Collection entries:
○ ○ ○
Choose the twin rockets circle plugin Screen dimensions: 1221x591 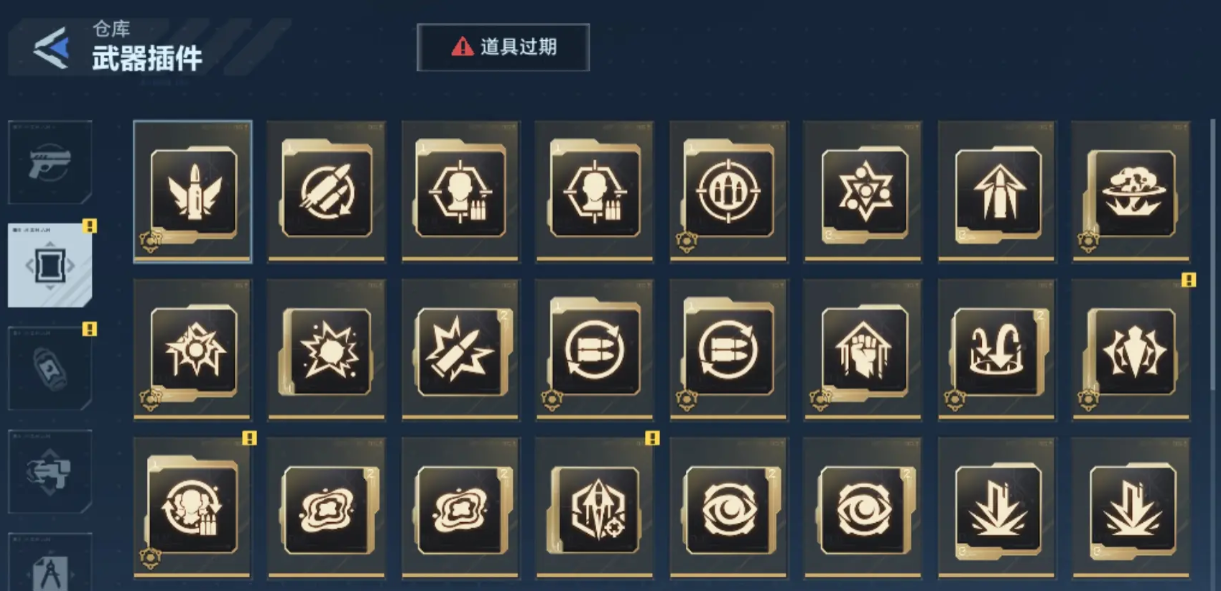coord(327,192)
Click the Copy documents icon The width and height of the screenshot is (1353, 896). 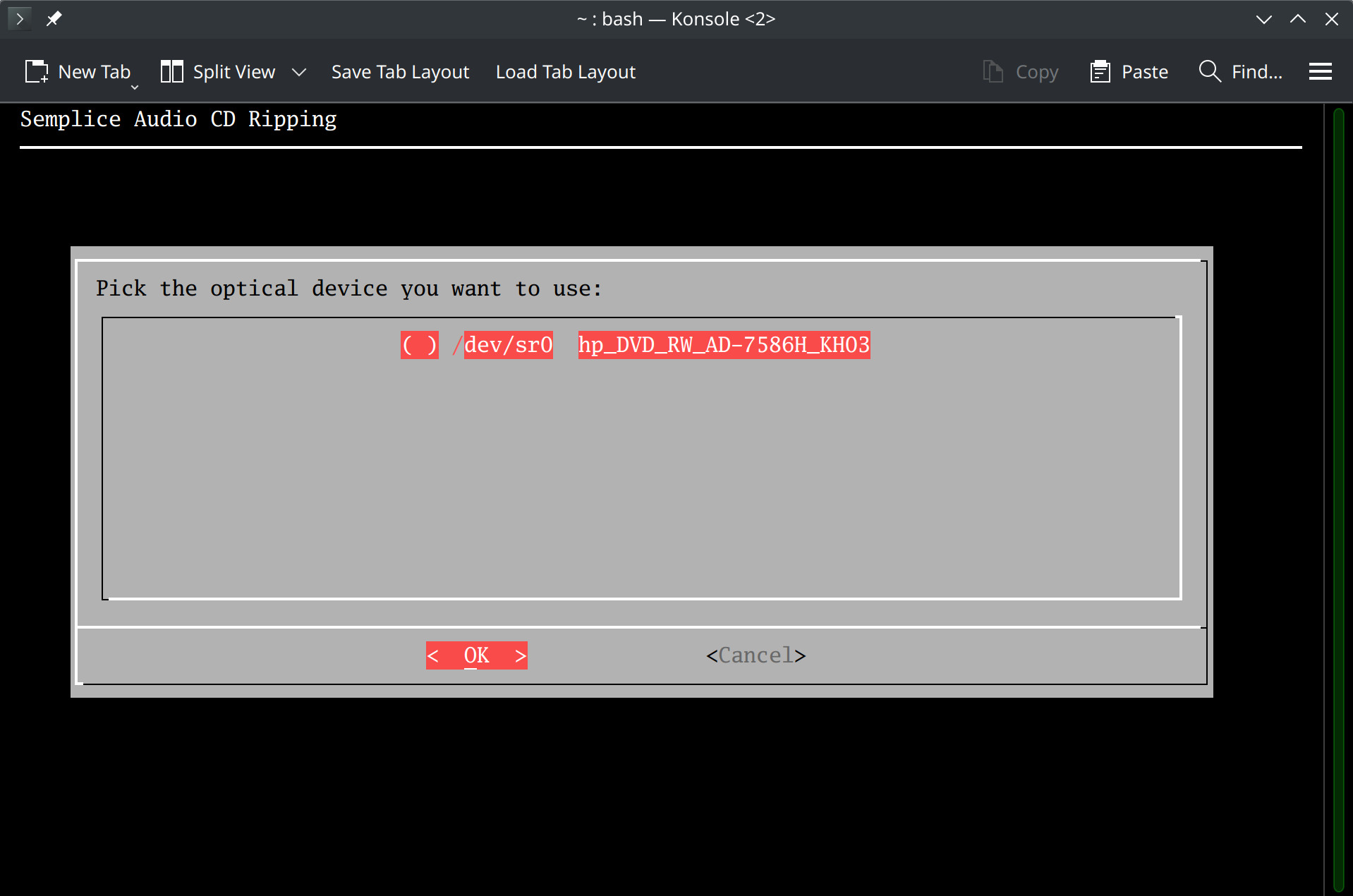993,72
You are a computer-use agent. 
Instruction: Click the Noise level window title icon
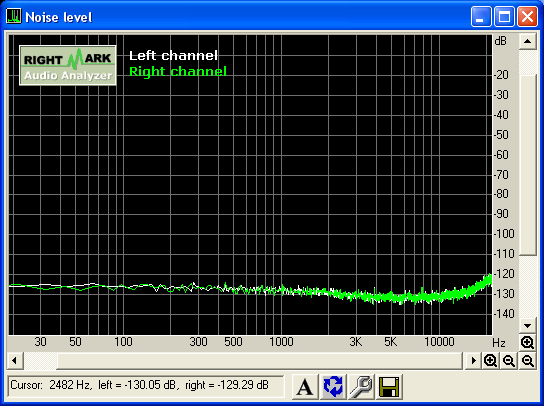(x=14, y=16)
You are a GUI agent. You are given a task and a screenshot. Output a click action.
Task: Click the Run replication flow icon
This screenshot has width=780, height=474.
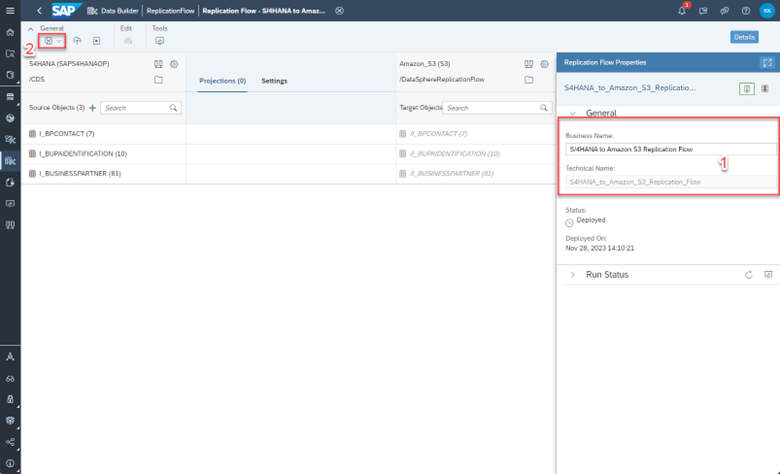[x=97, y=41]
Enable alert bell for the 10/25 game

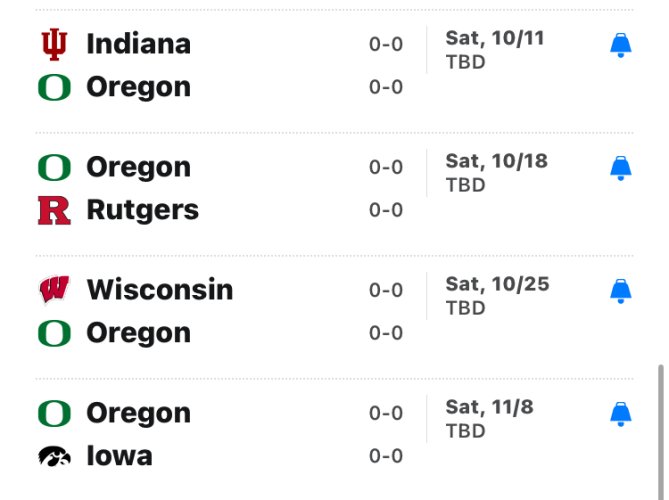(621, 291)
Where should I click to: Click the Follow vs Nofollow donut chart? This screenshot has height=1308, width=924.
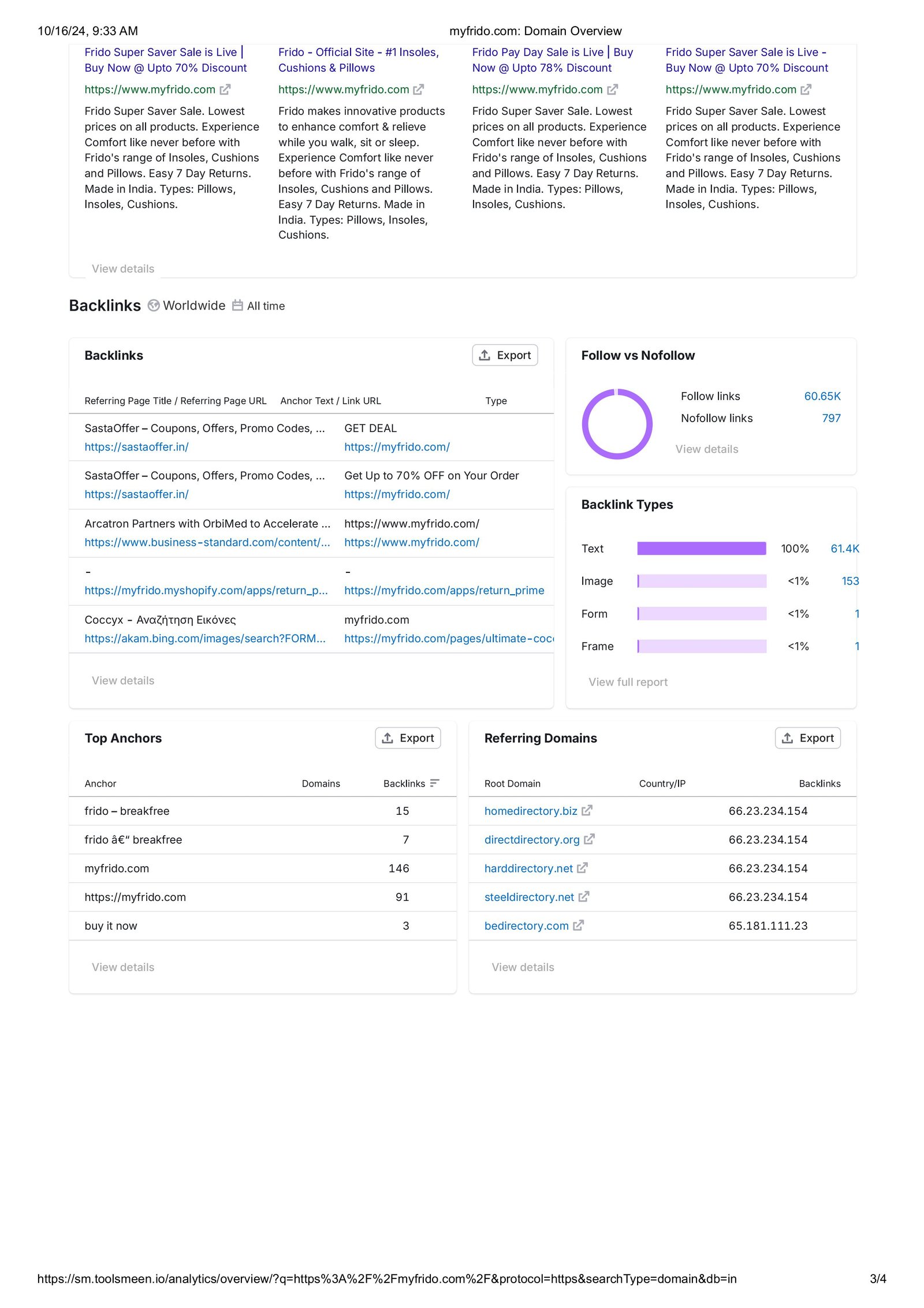tap(617, 424)
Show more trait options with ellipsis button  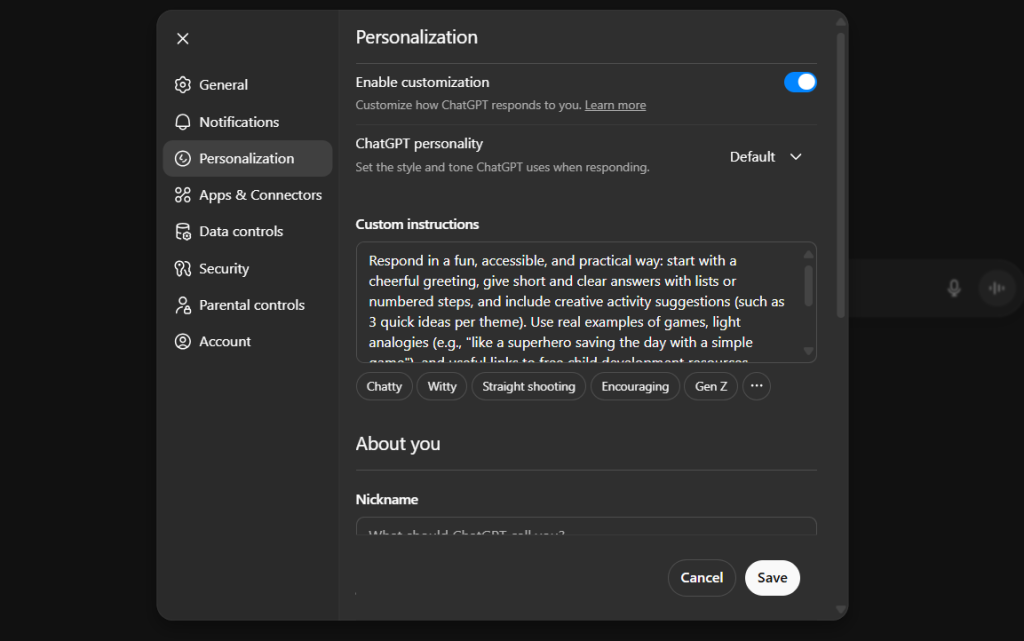(x=756, y=386)
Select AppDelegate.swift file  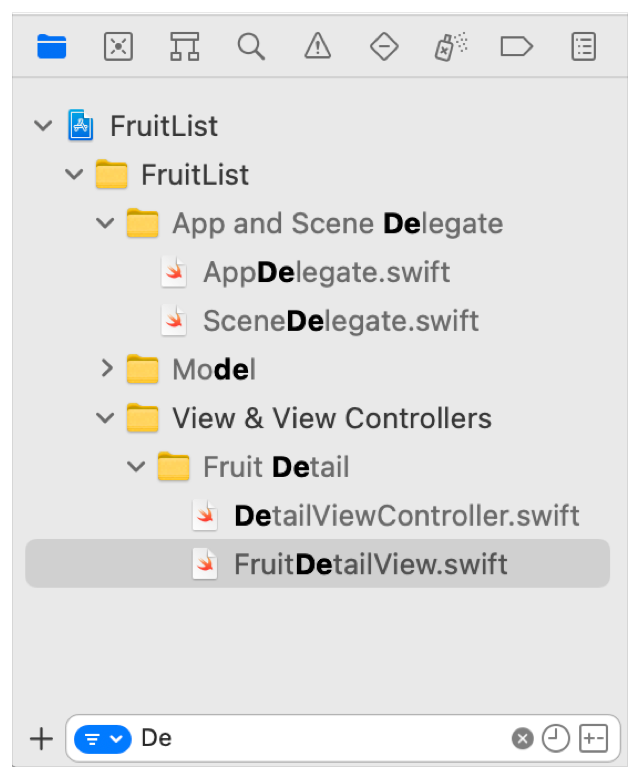[x=326, y=272]
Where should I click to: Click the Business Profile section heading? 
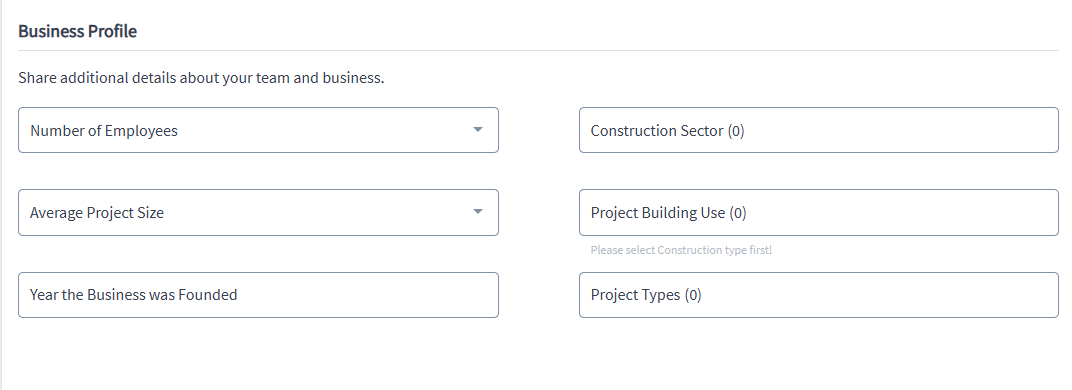(77, 31)
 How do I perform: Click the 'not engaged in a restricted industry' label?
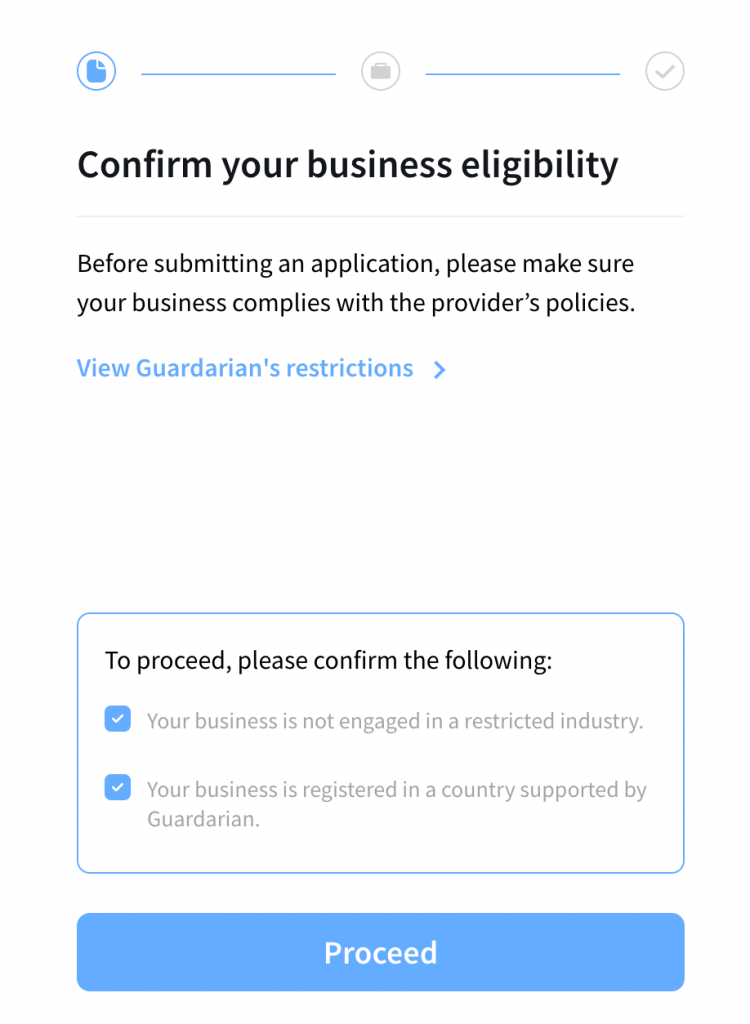[x=395, y=721]
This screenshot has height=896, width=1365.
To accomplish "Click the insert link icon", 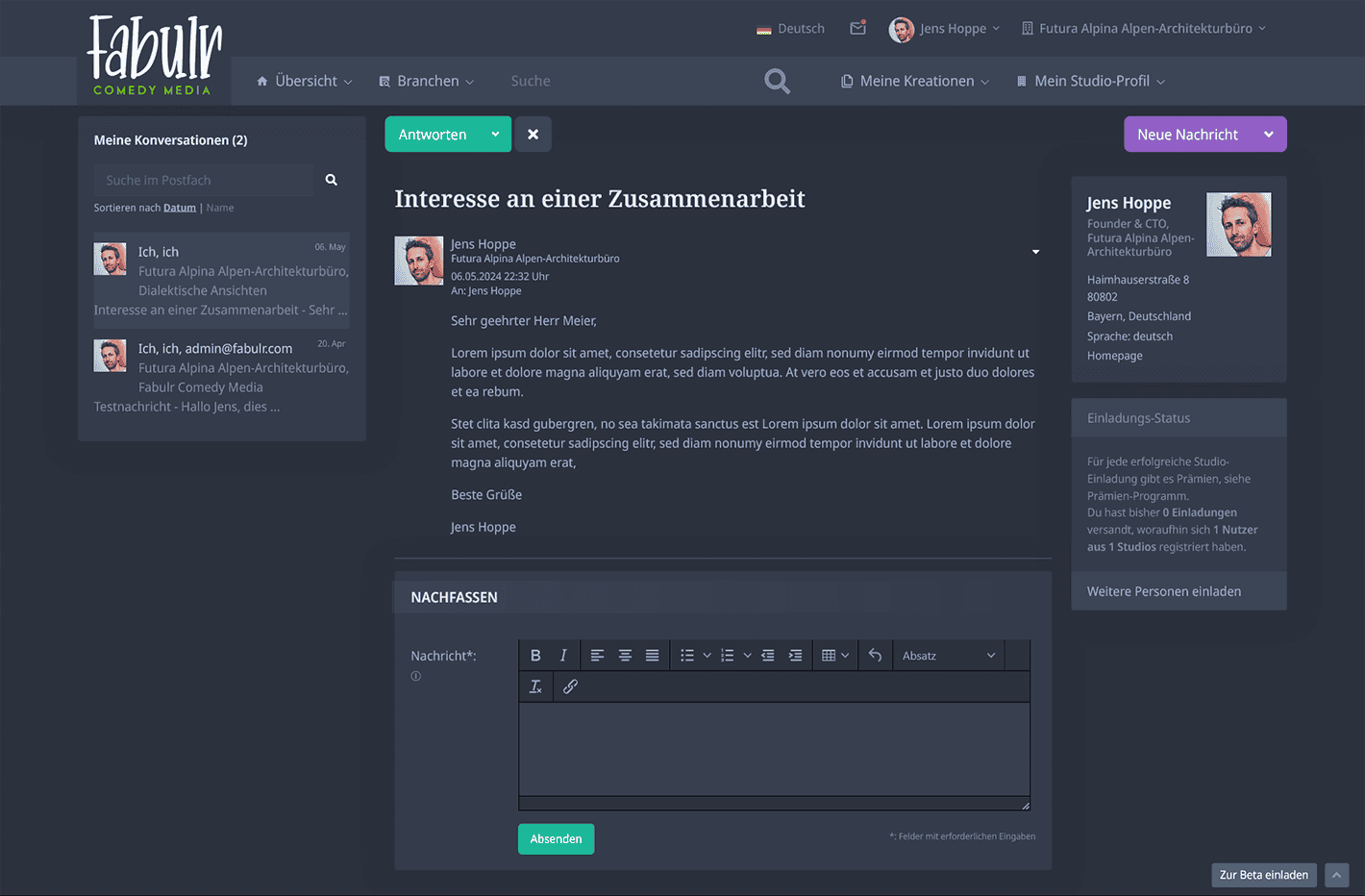I will (x=570, y=686).
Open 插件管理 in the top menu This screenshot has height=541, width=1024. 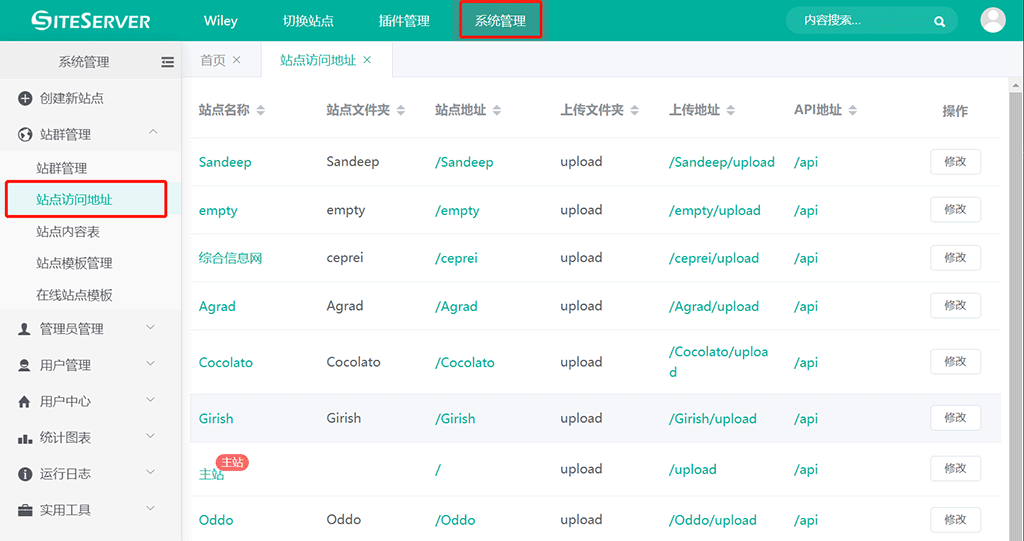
○ ○ ○
§ WORK INSTRUCTIONS:
Say how many lines of the data hold the string "agent". Reply with the number alone.

§ SOLUTION FOR THIS EXERCISE:
2